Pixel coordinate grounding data

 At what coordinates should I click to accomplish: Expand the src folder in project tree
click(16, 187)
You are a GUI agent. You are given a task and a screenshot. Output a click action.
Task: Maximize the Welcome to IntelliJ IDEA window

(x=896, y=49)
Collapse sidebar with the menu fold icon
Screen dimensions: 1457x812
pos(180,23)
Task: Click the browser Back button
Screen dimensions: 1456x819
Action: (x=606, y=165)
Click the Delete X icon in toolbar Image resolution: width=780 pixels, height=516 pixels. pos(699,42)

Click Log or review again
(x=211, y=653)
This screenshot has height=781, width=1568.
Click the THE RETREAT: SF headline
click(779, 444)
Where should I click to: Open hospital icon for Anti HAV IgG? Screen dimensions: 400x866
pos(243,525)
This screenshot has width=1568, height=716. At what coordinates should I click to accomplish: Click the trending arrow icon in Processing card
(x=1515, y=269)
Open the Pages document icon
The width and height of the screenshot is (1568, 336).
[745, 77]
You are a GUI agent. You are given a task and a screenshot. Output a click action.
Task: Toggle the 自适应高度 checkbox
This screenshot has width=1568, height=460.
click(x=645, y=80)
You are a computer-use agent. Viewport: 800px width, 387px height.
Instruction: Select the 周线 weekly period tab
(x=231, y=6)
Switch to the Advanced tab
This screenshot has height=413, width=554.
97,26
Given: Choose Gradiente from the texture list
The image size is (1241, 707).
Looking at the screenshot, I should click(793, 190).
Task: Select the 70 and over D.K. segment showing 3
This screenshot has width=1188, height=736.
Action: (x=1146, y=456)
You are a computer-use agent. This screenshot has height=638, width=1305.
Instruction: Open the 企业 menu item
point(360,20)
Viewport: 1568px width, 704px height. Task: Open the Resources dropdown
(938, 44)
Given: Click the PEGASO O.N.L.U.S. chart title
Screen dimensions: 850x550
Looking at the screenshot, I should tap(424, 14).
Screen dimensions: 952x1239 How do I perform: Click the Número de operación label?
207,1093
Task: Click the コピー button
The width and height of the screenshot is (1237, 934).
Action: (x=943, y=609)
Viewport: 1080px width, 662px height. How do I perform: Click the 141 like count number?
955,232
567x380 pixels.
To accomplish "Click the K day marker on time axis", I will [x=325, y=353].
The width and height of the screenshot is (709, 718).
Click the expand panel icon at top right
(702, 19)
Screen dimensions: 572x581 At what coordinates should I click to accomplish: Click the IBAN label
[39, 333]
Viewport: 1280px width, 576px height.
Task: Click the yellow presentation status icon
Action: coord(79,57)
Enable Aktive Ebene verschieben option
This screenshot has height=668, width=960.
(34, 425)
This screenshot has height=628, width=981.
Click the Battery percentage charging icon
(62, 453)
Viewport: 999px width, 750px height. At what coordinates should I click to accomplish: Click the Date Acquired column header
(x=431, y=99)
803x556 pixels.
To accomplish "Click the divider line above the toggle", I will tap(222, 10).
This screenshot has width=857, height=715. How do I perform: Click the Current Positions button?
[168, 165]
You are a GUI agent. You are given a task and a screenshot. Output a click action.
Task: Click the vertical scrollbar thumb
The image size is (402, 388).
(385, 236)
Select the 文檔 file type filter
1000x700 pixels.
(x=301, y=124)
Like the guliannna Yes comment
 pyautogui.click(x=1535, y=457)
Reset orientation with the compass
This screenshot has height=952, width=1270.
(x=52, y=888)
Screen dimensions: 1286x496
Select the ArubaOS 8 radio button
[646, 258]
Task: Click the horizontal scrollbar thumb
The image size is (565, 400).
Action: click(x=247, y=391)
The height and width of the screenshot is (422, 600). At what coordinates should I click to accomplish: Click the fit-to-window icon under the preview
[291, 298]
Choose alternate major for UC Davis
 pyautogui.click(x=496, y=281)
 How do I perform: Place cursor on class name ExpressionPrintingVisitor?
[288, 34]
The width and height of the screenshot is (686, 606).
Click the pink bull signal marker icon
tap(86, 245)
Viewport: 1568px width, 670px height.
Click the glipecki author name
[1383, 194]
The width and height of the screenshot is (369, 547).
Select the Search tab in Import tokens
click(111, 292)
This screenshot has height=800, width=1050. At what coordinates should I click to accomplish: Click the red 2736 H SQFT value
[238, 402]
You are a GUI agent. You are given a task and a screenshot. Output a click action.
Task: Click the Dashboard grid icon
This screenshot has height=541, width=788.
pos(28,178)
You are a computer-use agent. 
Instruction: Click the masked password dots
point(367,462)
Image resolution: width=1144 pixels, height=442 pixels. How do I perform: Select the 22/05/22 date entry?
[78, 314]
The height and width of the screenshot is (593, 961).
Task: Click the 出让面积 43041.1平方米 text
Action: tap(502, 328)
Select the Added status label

__DIRECTIONS__
Some of the data mentions "computer". Copy every line where it does.

__WRITTEN ANSWER__
You are a computer-use agent. Viewport: 800px width, 387px height.
You are a computer-use agent. This screenshot has height=638, width=1305.
You are a computer-use agent. 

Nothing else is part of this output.